Comment exprimer la douleur des parents qui…
Une des amies de jeunesse d’un de mes fils vient d’arriver à Paris avec sa sœur, sa mère … et avec son bébé de deux mois qu’elle tient à sauver, pendant que son mari a été appelé à la frontière nord. Imaginez un seul instant son angoisse et son dilemme. Son kibboutz se trouve à 10 km du mien.
Hanita, kibboutz historique de l’État d’Israël, ne se trouve pas « à » mais « sur » la frontière Israélo-Libanaise.
Depuis sa création, une base militaire y est intégrée. L’armée l’a réquisitionné pour en faire sa base militaire pour la région le 8 octobre à 17h. J’y habite. Il est un lieu stratégique pour le Hezbollah. S’il est pris, il ouvre la voie vers Haïfa qui se trouve à 35 km.
Pour ma part j’ai quitté le kibboutz le dimanche 8 octobre à 12h, je pense avoir été le premier, après avoir reçu un SMS de l’armée demandant à tous ceux qui le pouvaient de partir dans l’heure. J’ai jeté dans un sac 5 T-Shirts, 2 shorts, un pantalon, 3 slips, pris mon téléphone et mon PC en oubliant ma brosse à dents. Pas ma carte de crédit et ma pièce d’identité israélienne.
Ce jour, le 16 octobre, l’armée a envoyé tous les habitants des kibboutz, moshav et villes se trouvant à trois kilomètres de la frontière nord vers des lieux sûrs, à … 10 km.
La guerre aux frontières est un traumatisme de tous les jours pour les soldats qui s’y trouvent.
Plusieurs de mes amis en ville, pour « tenir le coup », prennent du Prosac.
Quid de ce que les anglais nomment »deported people », c’est-à- dire « les déplacés »? J’en suis un.
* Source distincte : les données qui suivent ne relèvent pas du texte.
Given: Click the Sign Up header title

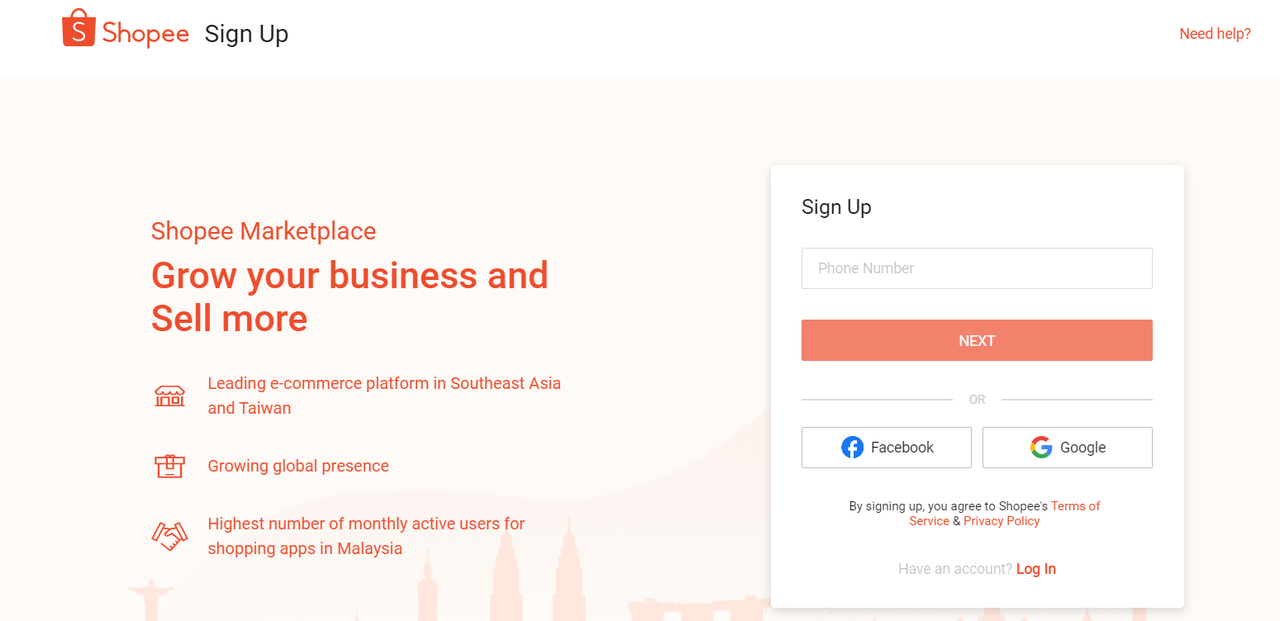Looking at the screenshot, I should pyautogui.click(x=246, y=34).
Lorsque vous quittez votre maison, vous n’avez plus aucun repère. Se retrouver chez un membre de sa famille ne change rien. Je dirais même que cela l’aggrave. Cette famille, votre ami-e, se retrouve dans la même situation que vous. Son espace de vie n’existe plus. Imaginez vous retrouver avec vos deux enfants chez votre mère qui habite un quatre pièces et … pour combien de temps.
Cette promiscuité n’est certainement pas celle d’un shabbat ou d’un Seder.
Pire encore lorsque vous vous retrouvez dans une région que vous ne connaissez pas.
Vous habitez en plein centre de Paris et vous vous retrouvez à Versailles.
J’ai la chance d’être chez mon neveu à Tel Aviv. En face de sa rue se trouve un hôtel de 400 chambres.
Il a été réquisitionné par l’armée afin d’y loger « les déplacés » du sud et du nord.
J’y suis allé afin de me porter volontaire pour quelque tâche que ce soit.
Les israéliens les plus optimistes pensent que la guerre durera encore un mois environ.
Que nenni pour moi. Au minimum un mois et demi à partir de ce jour.
Après avoir, si je puis dire, résolu le problème « Hamas », il faudra stabiliser la frontière nord.
Stabiliser le front nord, pour les plus optimistes, c’est dans notre esprit une guerre de position non belligérante comme vis-à-vis du Liban.
Voici le témoignage que je tenais à vous transmettre ».